>>>

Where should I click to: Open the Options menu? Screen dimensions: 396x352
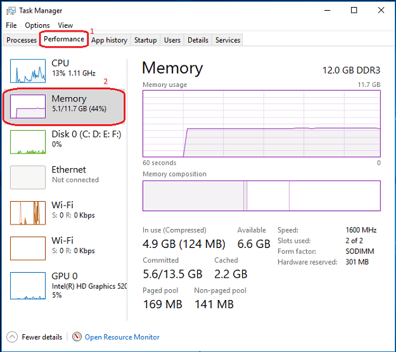pyautogui.click(x=37, y=25)
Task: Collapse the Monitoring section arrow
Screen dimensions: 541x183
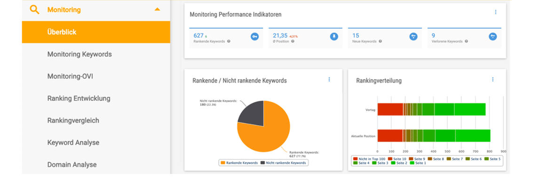Action: [157, 9]
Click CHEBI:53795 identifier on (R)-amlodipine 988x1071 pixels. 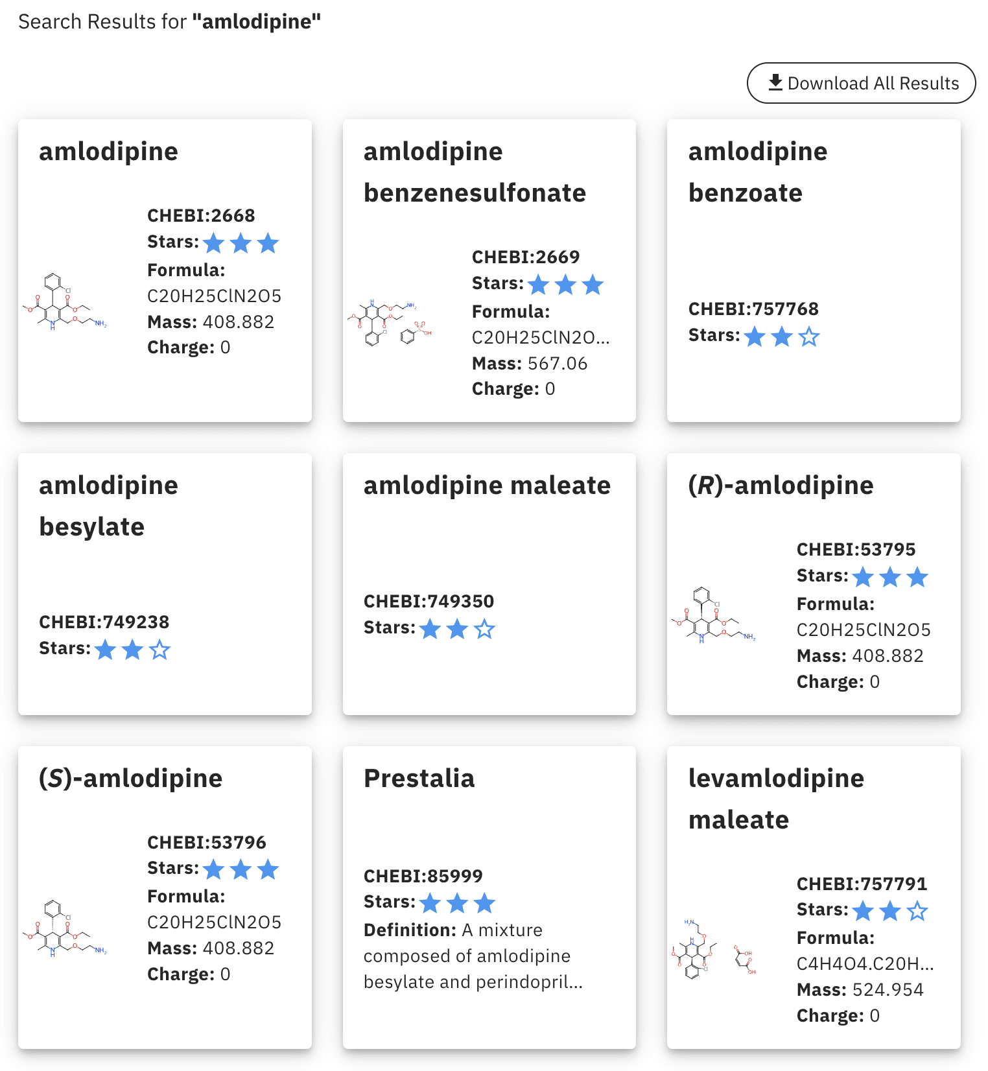(856, 549)
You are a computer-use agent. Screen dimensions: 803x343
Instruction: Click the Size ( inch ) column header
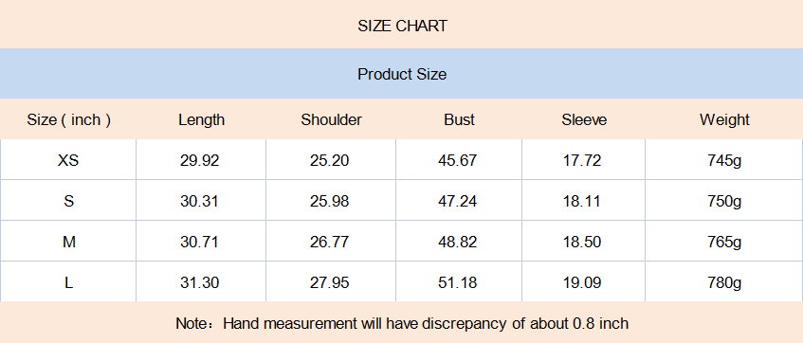click(x=68, y=119)
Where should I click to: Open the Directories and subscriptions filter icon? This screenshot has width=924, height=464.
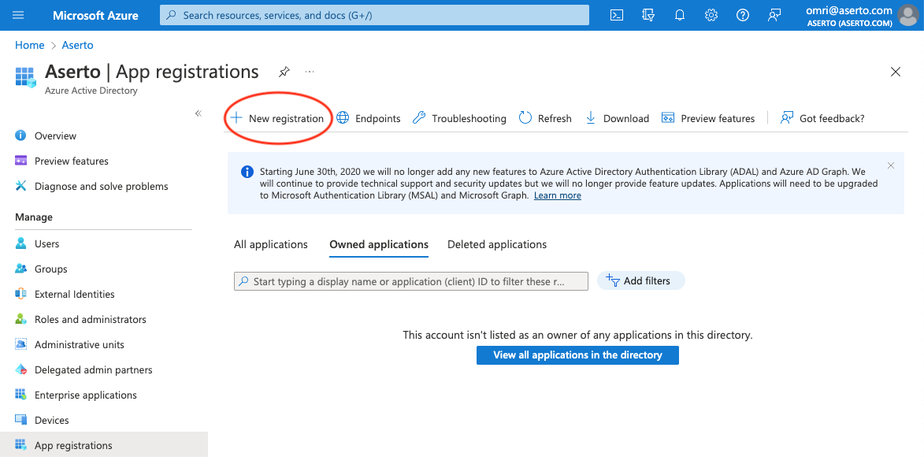tap(648, 15)
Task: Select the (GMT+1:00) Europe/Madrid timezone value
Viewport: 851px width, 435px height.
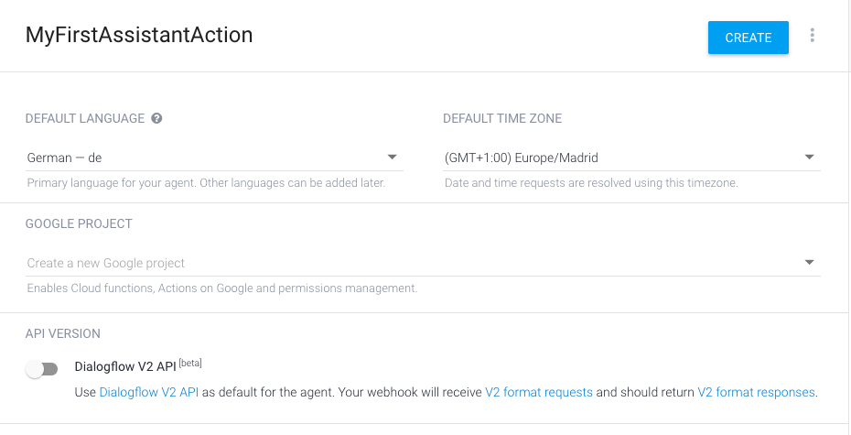Action: (521, 158)
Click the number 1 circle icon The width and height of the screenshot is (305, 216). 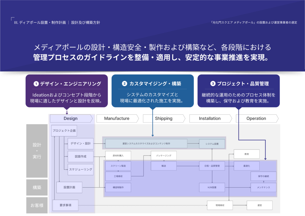tap(36, 84)
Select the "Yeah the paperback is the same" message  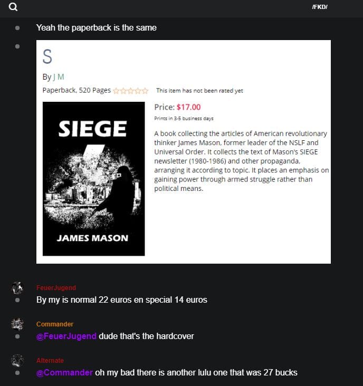[x=97, y=27]
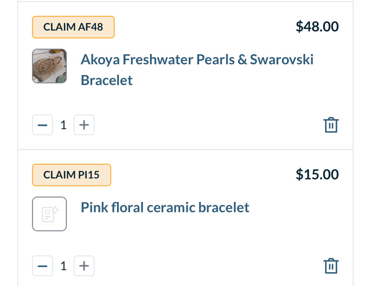The image size is (371, 286).
Task: Click the $15.00 price
Action: 317,174
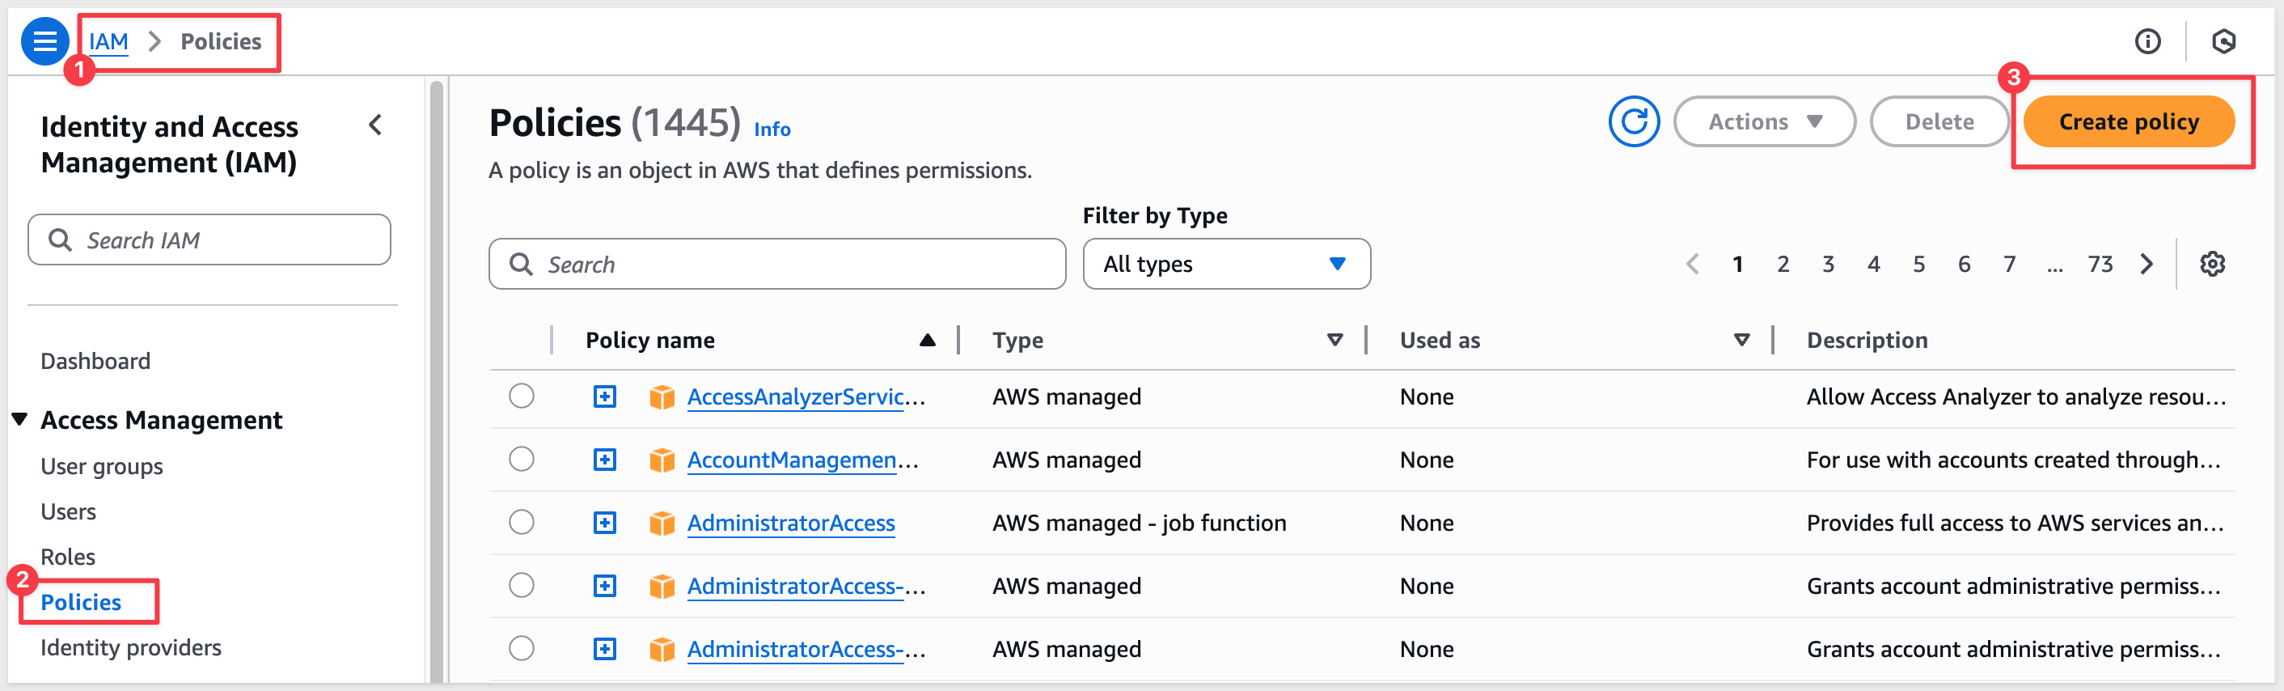Select the AccessAnalyzerService policy radio button

click(x=521, y=396)
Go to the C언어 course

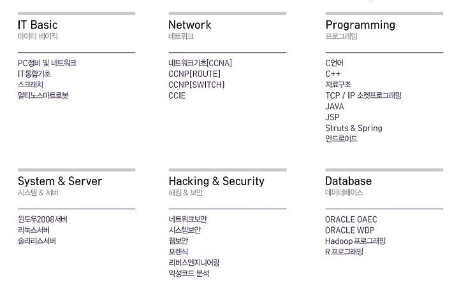click(x=334, y=63)
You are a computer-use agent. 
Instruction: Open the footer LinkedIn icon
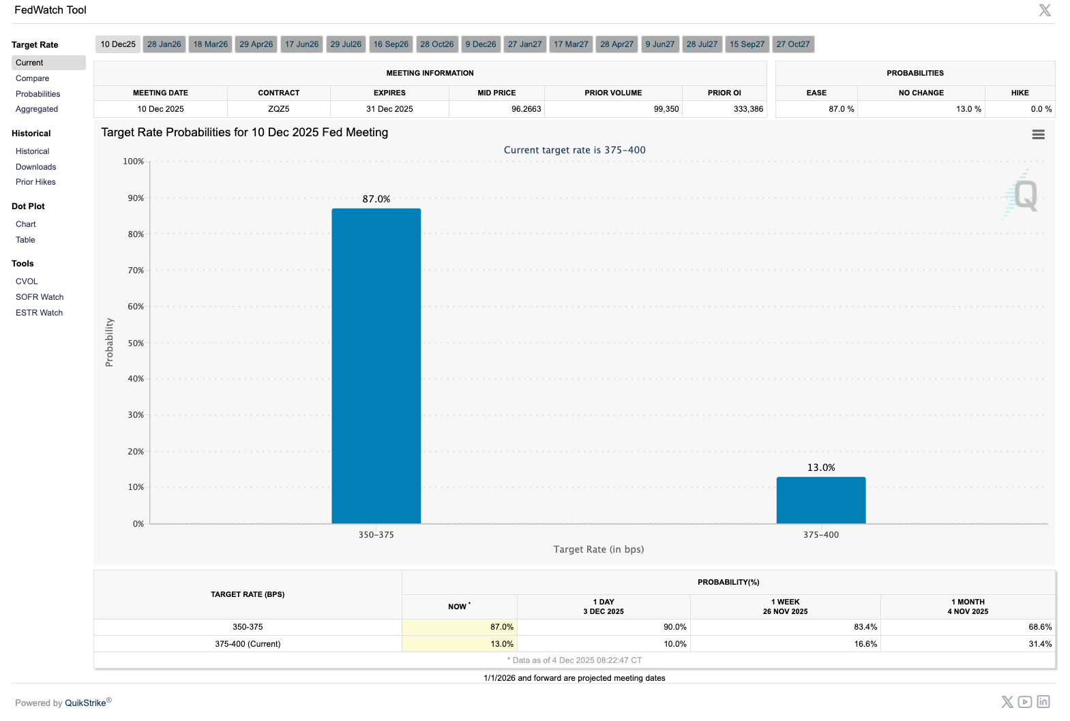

<<<

## Exercise directions:
Where in the records does the string "agent" appear? Copy every line that has it.

## Answer to this task:
You are a computer-use agent. Screen dimensions: 803x343
You are a computer-use agent. 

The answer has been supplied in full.